RECORDS SHOWN:
++++
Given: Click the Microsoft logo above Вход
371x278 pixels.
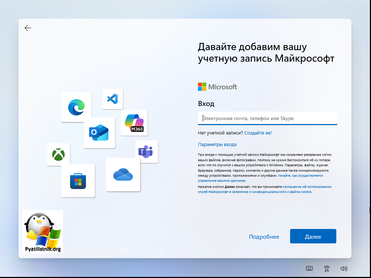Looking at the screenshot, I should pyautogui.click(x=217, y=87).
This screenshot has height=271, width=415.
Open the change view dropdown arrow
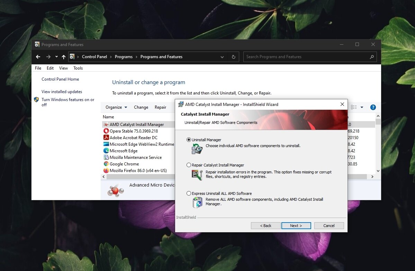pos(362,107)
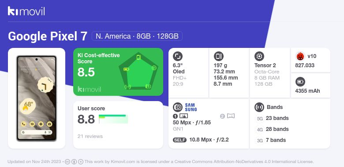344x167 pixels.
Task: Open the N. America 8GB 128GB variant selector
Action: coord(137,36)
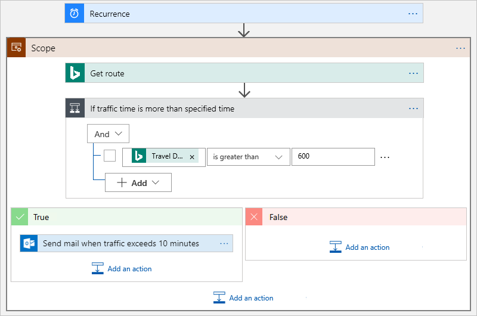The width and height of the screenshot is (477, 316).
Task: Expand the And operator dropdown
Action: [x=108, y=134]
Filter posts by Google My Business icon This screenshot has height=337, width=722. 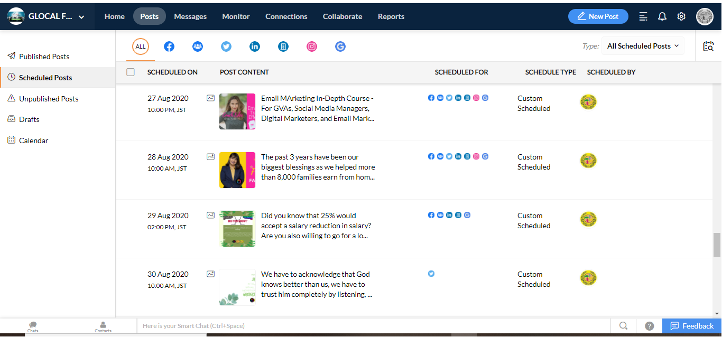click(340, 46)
++++
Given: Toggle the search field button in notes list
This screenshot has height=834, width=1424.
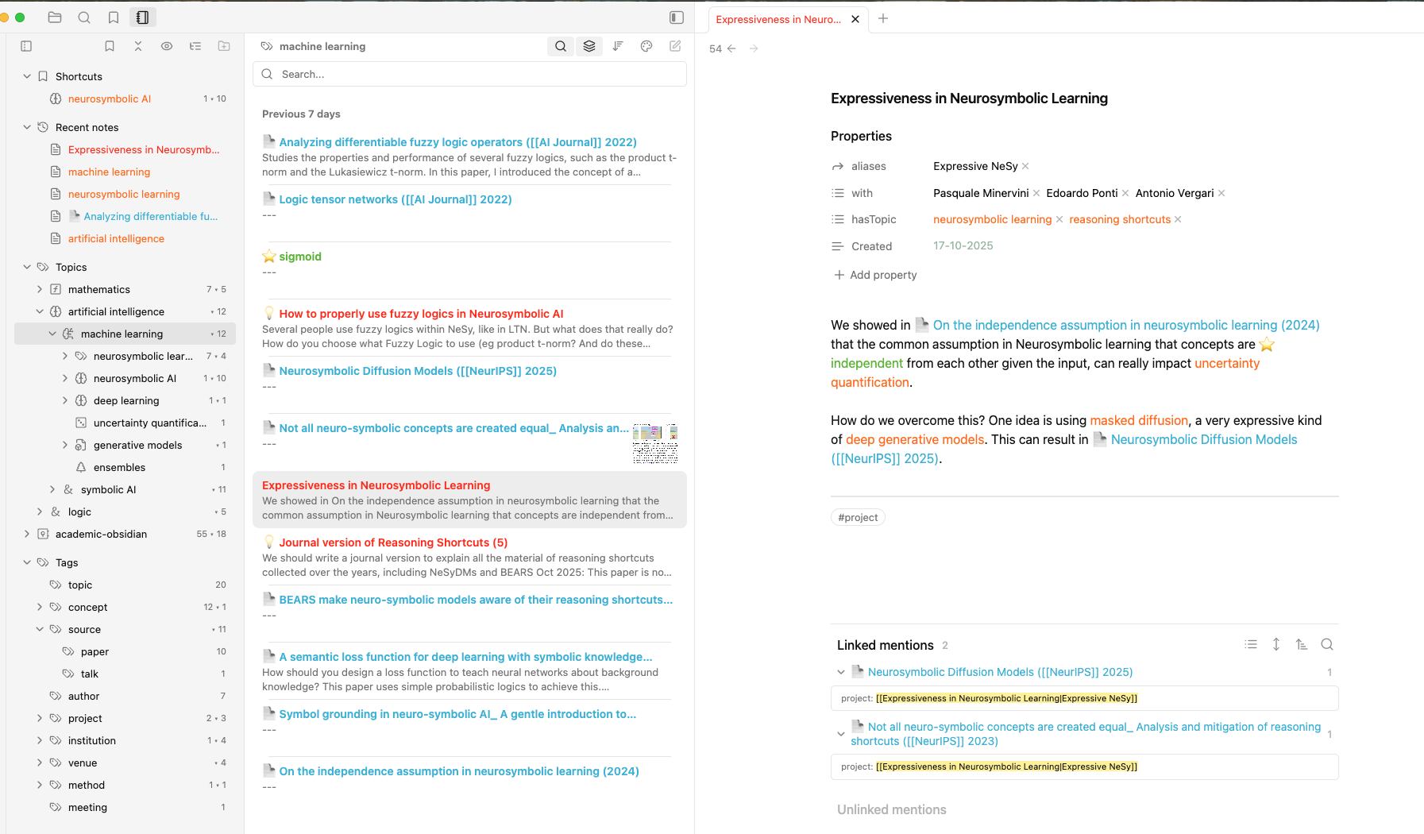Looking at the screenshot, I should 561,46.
++++
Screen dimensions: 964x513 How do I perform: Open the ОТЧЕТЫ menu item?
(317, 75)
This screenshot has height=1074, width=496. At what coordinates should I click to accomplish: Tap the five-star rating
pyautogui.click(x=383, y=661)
++++
EXERCISE: Where a line of the records has the string "Given", return that line.

EXPECTED OUTPUT:
Given: Click the Microsoft logo above Вход
Given: Toggle the search field button in notes list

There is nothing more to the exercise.